BMC Anesthesiol. 2019; 19: 114.

Continuous Adductor Canal Block used for postoperative pain relief after medial Unicondylar Knee Arthroplasty: a randomized, double-blind, placebo-controlled trial

Fei Lan,1 Yanyan Shen,2 Yanhui Ma,1 Guanglei Cao,3 Nicole Philips,4 Ting Zhang,1 and Tianlong Wangcorresponding author1
Knee

Background

Peripheral nerve block and local infiltration analgesia (LIA) provide good analgesia after knee replacement. This study evaluated the additional analgesic efficacy of continuous adductor canal block (ACB) added to single-dose LIA after medial unicondylar knee arthroplasty (UKA). We hypothesized ACB would lower pain scores and facilitate postoperative ambulation.

Methods

Forty-six patients were enrolled into this double-blind, randomized, placebo-controlled trial. UKA was performed and all patients received single-dose LIA intraoperatively. Patients were randomized into two groups: Group RP receiving 0.2% ropivacaine or Group Con receiving normal saline. A flow at 6 mL/h was administered for 48 h through a catheter in the adductor canal. Primary outcome was movement pain score at 24 h using the numeric rating scale (NRS-11). Secondary outcomes included serial postoperative pain scores, rate of patients with NRS>3 at rest and movement within 24 and 48 h postoperatively, time to breakthrough pain, quadriceps motor strength, ambulated distance, catheter related infection and patient satisfaction.

Results

Forty-two patients were analyzed. Pain scores with movement at 24 h postoperatively were significantly lower in Group RP than that in Group Con (3 vs. 5 NRS, P<0.001). Compared with Group Con, breakthrough pain occurred later in Group RP (18.5 vs 10.0 h, P = 0.002), serial pain scores at rest and with movement and rate of patients with NRS>3 with movement after surgery were significantly lower.
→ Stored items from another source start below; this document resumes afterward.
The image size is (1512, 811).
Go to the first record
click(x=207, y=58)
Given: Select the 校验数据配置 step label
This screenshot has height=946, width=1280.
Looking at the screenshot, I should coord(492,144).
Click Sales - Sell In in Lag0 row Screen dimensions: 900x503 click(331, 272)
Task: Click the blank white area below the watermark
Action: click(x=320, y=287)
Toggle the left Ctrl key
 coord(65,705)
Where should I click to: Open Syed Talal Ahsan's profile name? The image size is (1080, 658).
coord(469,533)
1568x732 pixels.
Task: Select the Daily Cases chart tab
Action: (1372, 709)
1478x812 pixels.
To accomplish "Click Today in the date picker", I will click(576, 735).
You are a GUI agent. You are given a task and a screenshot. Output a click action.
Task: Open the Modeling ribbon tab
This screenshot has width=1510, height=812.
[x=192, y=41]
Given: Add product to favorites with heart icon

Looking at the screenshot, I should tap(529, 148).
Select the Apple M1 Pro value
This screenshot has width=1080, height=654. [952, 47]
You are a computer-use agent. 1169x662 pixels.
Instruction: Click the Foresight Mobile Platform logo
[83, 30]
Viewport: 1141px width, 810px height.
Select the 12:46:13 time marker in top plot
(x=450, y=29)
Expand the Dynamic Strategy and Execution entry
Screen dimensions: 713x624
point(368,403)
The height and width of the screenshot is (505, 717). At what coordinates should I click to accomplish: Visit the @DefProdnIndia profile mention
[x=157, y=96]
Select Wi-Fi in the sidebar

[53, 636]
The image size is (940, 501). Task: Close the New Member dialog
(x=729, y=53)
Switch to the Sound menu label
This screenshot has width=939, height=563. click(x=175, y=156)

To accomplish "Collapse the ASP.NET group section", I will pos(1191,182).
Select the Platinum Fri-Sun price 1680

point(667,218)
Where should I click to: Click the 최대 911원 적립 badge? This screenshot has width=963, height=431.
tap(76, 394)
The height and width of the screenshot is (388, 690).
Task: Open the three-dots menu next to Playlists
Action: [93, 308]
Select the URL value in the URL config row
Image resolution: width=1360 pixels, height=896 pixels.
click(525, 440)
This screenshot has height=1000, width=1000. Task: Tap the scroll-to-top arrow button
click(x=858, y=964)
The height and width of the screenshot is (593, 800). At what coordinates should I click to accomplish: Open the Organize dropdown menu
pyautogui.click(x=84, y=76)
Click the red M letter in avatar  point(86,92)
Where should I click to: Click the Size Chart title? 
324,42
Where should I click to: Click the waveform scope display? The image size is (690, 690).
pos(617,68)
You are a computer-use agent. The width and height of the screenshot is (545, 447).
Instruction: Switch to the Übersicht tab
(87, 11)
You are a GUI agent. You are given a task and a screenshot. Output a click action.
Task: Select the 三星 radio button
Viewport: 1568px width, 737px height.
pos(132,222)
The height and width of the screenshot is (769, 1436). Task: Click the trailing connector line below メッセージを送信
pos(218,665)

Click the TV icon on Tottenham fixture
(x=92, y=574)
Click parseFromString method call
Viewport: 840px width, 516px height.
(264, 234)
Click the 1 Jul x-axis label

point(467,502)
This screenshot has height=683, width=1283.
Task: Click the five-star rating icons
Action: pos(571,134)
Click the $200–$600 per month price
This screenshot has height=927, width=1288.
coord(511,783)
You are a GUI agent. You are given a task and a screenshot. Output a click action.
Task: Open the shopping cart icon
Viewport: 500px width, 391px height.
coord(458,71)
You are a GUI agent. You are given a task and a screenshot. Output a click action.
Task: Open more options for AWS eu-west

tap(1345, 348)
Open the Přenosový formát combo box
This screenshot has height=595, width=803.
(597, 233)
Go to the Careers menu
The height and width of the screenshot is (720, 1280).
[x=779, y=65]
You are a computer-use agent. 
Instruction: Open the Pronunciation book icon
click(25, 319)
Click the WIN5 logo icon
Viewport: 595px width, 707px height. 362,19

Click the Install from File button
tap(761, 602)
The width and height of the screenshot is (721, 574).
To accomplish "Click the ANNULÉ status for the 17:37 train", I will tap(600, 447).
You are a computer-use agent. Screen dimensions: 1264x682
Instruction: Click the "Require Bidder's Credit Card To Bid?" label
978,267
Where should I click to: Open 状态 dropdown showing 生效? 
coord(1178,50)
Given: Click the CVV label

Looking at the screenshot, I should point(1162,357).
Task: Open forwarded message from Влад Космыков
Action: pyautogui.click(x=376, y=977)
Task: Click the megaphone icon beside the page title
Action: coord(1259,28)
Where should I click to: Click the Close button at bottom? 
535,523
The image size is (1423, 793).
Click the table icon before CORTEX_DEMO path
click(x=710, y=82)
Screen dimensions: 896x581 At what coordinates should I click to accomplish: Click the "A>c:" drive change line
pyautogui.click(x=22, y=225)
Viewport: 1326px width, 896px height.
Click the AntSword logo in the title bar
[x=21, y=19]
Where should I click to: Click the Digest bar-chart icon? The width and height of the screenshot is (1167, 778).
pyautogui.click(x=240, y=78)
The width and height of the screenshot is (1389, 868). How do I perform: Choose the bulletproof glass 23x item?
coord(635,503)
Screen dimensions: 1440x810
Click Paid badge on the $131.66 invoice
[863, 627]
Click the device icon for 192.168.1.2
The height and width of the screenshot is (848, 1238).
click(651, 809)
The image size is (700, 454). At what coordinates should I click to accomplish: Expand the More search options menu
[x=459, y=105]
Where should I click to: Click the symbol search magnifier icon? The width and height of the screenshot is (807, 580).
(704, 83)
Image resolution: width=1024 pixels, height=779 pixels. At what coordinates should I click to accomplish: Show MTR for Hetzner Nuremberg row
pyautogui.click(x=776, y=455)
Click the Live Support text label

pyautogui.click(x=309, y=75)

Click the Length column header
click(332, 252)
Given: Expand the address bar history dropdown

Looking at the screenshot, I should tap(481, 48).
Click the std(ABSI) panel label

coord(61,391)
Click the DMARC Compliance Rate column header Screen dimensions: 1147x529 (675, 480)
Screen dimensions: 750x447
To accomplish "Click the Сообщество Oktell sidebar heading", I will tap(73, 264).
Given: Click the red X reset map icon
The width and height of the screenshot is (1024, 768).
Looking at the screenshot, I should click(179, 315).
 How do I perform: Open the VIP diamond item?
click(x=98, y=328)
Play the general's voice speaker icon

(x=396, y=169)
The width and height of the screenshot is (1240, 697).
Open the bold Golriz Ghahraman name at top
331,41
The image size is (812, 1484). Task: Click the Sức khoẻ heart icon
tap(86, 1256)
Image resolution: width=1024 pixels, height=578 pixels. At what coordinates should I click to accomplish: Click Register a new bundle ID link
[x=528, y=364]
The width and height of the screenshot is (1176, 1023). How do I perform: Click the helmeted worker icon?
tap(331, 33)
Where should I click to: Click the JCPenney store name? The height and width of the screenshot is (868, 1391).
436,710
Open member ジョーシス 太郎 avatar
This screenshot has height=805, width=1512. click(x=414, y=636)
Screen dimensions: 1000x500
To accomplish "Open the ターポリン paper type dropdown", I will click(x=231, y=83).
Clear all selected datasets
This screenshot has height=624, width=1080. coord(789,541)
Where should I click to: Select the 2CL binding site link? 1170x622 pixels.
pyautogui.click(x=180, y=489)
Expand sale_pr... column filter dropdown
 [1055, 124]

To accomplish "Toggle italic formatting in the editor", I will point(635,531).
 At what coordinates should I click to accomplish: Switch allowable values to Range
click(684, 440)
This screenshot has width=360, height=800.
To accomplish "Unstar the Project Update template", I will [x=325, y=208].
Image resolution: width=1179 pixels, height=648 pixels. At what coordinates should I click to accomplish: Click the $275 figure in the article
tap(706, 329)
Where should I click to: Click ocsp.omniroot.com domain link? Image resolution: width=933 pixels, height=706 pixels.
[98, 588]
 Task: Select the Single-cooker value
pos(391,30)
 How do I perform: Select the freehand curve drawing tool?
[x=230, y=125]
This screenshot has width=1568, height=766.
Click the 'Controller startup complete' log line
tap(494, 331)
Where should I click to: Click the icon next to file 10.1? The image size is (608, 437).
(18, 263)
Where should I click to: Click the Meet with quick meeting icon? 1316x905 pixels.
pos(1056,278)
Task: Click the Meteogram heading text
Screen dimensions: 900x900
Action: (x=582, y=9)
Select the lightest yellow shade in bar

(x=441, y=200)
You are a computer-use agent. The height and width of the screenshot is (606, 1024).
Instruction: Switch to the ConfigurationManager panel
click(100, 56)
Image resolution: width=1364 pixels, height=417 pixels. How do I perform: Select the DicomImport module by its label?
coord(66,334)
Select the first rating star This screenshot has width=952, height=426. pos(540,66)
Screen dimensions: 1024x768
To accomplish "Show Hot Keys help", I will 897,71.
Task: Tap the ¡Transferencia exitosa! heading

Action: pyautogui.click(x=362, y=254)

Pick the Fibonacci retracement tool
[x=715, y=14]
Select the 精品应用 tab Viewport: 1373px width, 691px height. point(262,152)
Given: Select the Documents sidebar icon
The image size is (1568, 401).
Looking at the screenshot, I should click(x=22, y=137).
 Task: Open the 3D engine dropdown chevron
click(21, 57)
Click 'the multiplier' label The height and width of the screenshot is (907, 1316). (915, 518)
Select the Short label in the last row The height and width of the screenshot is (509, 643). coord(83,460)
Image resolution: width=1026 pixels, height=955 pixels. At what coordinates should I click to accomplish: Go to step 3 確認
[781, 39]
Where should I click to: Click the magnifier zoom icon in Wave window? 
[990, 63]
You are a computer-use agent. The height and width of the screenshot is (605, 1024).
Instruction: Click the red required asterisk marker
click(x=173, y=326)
Quadriceps motor strength was equivalent, however, ambulated distance on postoperative day 1 and 2 in Group Con was significant less (19.7 vs 37.3 m, P = 0.046; 33.4 vs 59.5 m, P = 0.002).

Conclusions

Continuous adductor canal block added to single-dose LIA offered better analgesia and facilitated ambulation without motor weakness after medial UKA.